• WHAT THE TASK REQUIRES:
The material below includes pictures; leave them out and return only the lines between the line containing "The width and" and the line containing "Open Outlook in the Edge sidebar", inclusive, word for word.

• DATASET:
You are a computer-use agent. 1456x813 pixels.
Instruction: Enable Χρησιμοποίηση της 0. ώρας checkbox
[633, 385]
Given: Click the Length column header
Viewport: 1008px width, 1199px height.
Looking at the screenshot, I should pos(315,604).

---

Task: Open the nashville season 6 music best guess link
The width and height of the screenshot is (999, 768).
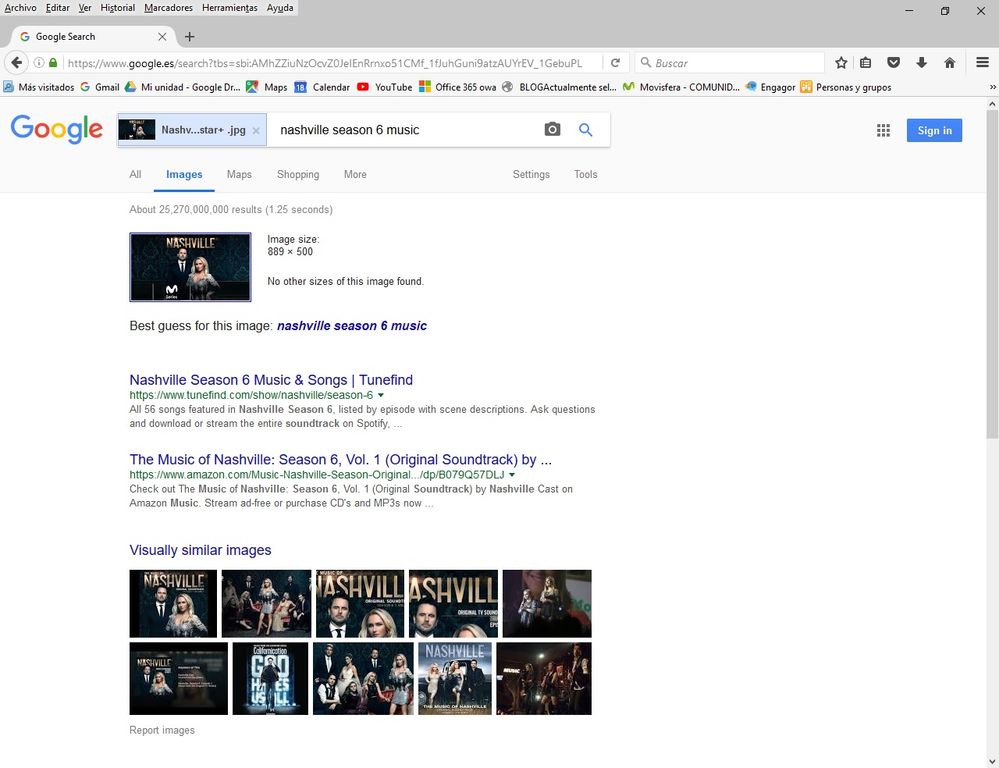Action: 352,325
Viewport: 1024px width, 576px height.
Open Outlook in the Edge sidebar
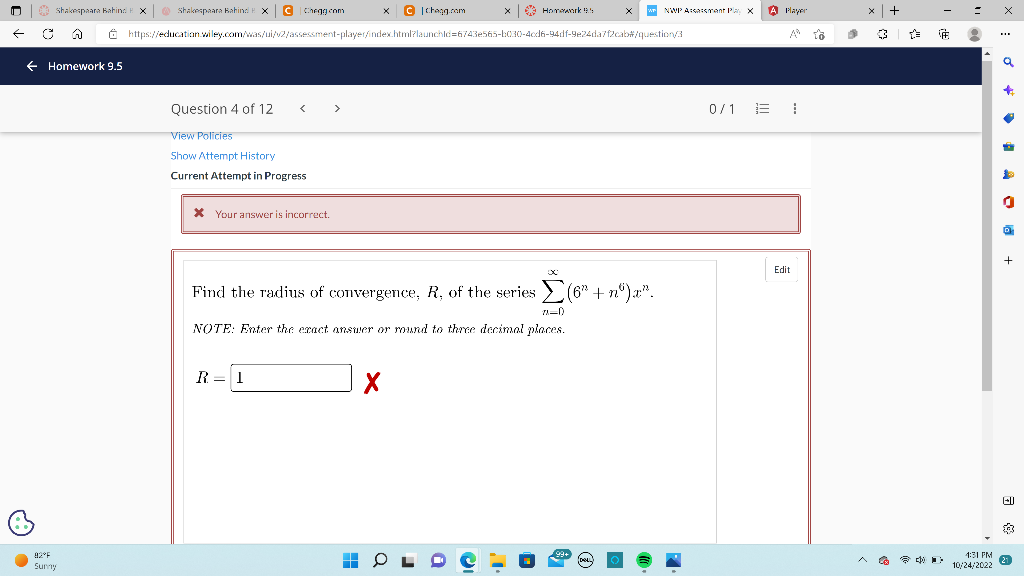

• COMPLETED TASK:
The width and height of the screenshot is (999, 768).
Action: 352,325
Viewport: 1024px width, 576px height.
Open Outlook in the Edge sidebar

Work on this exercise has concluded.